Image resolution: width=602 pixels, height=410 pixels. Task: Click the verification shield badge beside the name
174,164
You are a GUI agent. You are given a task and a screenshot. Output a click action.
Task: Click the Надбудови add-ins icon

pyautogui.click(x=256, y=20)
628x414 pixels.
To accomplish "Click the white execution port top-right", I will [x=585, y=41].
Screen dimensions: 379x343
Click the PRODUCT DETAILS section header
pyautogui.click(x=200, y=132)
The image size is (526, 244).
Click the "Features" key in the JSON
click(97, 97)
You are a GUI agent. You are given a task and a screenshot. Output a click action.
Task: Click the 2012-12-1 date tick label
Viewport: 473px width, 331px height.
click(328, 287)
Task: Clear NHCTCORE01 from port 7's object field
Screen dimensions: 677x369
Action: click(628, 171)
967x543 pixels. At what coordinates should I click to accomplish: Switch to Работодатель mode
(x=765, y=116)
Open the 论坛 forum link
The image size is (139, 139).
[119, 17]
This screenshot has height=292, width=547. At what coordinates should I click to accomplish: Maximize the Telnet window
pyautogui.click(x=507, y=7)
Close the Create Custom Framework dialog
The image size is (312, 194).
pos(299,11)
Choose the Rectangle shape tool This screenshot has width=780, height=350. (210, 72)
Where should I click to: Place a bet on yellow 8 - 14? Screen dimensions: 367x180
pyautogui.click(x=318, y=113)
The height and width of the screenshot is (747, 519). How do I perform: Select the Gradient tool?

What to do:
Set down all of the entries exactly, please.

Worked solution:
Image resolution: width=602 pixels, height=410 pixels. Task: Click the verification shield badge beside the name
174,164
You are a GUI agent. You are given a task and a screenshot. Output a click action.
Task: Click the Надбудови add-ins icon

pyautogui.click(x=256, y=20)
628x414 pixels.
To accomplish "Click the white execution port top-right", I will [x=585, y=41].
Screen dimensions: 379x343
Click the PRODUCT DETAILS section header
pyautogui.click(x=200, y=132)
The image size is (526, 244).
Click the "Features" key in the JSON
click(97, 97)
You are a GUI agent. You are given a task and a screenshot. Output a click action.
Task: Click the 2012-12-1 date tick label
Viewport: 473px width, 331px height.
click(328, 287)
Task: Clear NHCTCORE01 from port 7's object field
Screen dimensions: 677x369
Action: click(628, 171)
967x543 pixels. At what coordinates should I click to accomplish: Switch to Работодатель mode
(x=765, y=116)
Open the 论坛 forum link
The image size is (139, 139).
[119, 17]
This screenshot has height=292, width=547. At what coordinates should I click to accomplish: Maximize the Telnet window
pyautogui.click(x=507, y=7)
Close the Create Custom Framework dialog
The image size is (312, 194).
pos(299,11)
Choose the Rectangle shape tool This screenshot has width=780, height=350. (210, 72)
Where should I click to: Place a bet on yellow 8 - 14? Screen dimensions: 367x180
pyautogui.click(x=318, y=113)
The height and width of the screenshot is (747, 519). How do I perform: Select the Gradient tool?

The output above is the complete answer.